Candice Vande Brake, the mother of a Windsor Elementary kindergartner, had started the process outlined in School Board Policy KLB several months ago for challenging books and other learning resources – in her case, the eMediaVA and Discovery Education apps.

Among the content she found objectionable was a children’s book titled “Max and the Talent Show,” which features a transgender character, and a news article titled “Police shooting of Louisiana man sparks outrage.” Vande Brake characterized the material as “fostering mindsets that could contribute to diminished family and religious values.”

Though she’d successfully petitioned to have the apps removed from her own child’s device, she’d gone to the School Board March 30 seeking to have them removed from every iPad issued to Isle of Wight County Schools’ 5,500-plus students.

The eMediaVA app is developed by WHRO, a Hampton Roads public broadcasting station owned by a collaboration of 21 public school divisions. According to the school system, it curates digital content from a variety of sources, including PBS, Colonial Williamsburg, NASA and the Smithsonian. Discovery Education is similar, but was developed on a national scale. The School Board voted to keep using both apps.

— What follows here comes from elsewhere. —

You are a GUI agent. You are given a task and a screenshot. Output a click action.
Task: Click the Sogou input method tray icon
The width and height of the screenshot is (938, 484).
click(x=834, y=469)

The School Board had been set to hear another challenge to Discovery Education and two additional apps that evening from Smithfield High School parent Heidi Swartz. But Swartz asked to reschedule, stating her challenge had been even broader and included everything available via a student’s “Clever” account. According to IWCS spokeswoman Lynn Briggs, the Clever system is essentially a digital launching pad where students can log in and access online content available to them through the school system.

Swartz’s rescheduled appeal to the School Board was initially set for April 7 but was postponed again, this time to 5 p.m. today, April 19, at Westside Elementary School.

The meeting agenda still lists only three apps: Discovery Education, TEDEd and MackinVIA.

TEDEd, according to Briggs, is an education-related version of TED Talks – a nonprofit platform that produces short recordings of speakers talking about particular issues. MackinVIA, she said, is a digital library, intended to provide students and teachers access to books and scholarly resources via the internet.